Stored items:
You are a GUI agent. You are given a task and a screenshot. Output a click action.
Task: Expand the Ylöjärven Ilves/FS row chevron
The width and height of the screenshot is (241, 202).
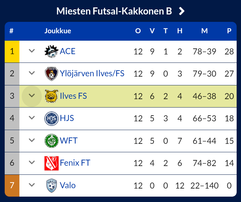[32, 73]

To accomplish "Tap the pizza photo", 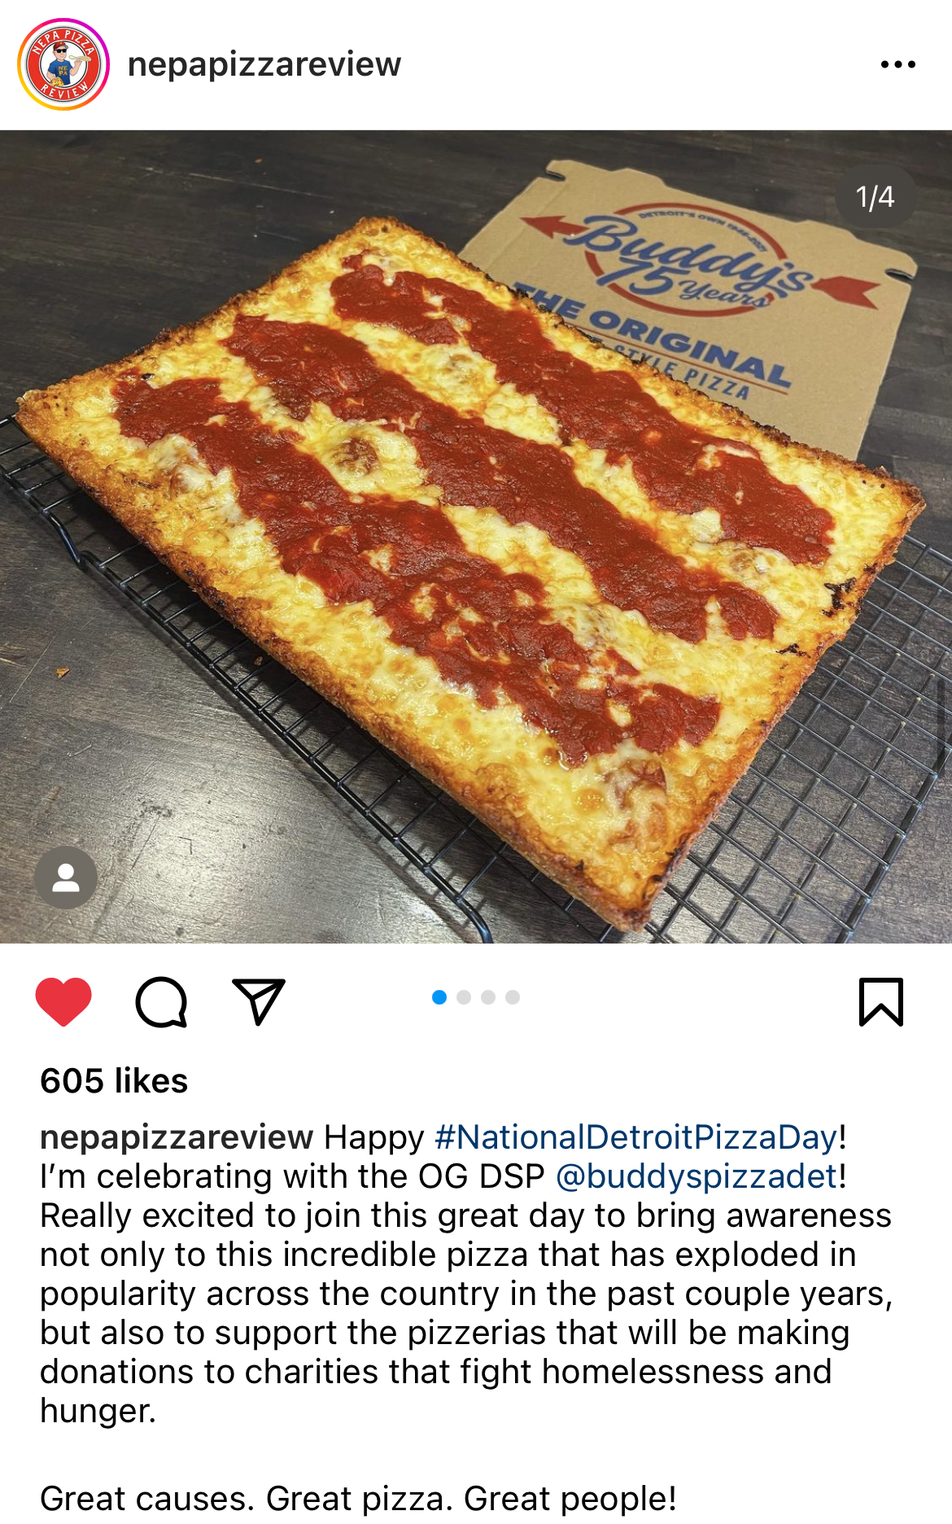I will pos(476,537).
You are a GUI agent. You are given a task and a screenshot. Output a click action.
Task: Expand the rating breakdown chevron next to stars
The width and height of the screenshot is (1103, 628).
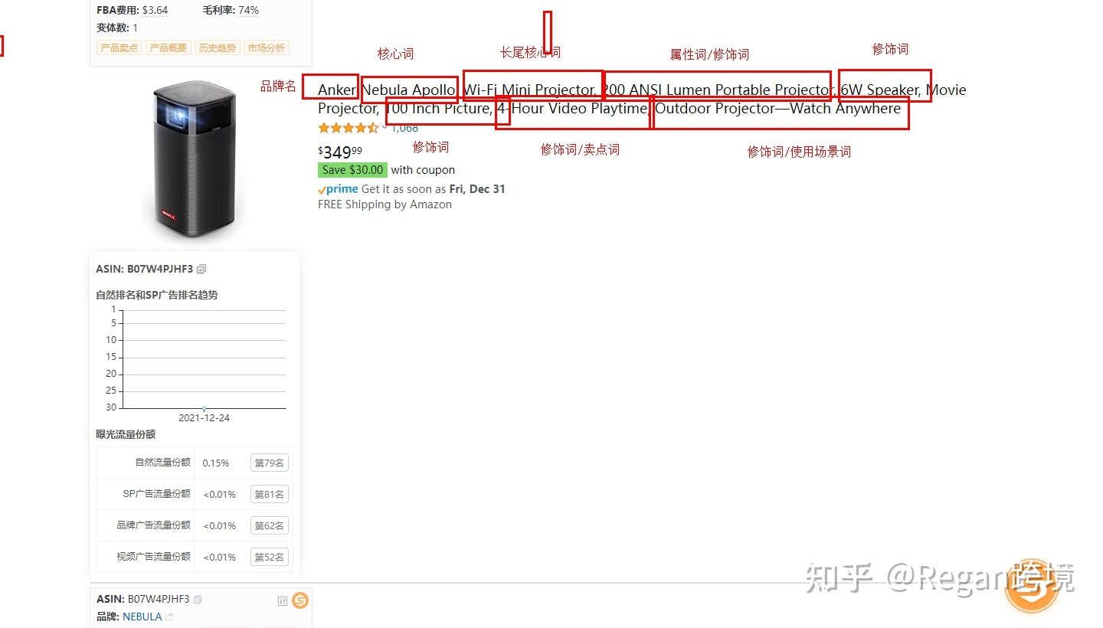click(x=385, y=127)
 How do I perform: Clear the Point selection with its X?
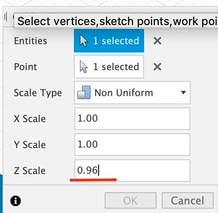157,67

# [GOAL OF THE EXERCISE]
Once the line containing "How do I perform: Clear" is located, write out exactly that line and each one after it to the end of the records above, excluding pictures and nothing else.

# [RESULT OF THIS EXERCISE]
 How do I perform: Clear the Point selection with its X?
157,67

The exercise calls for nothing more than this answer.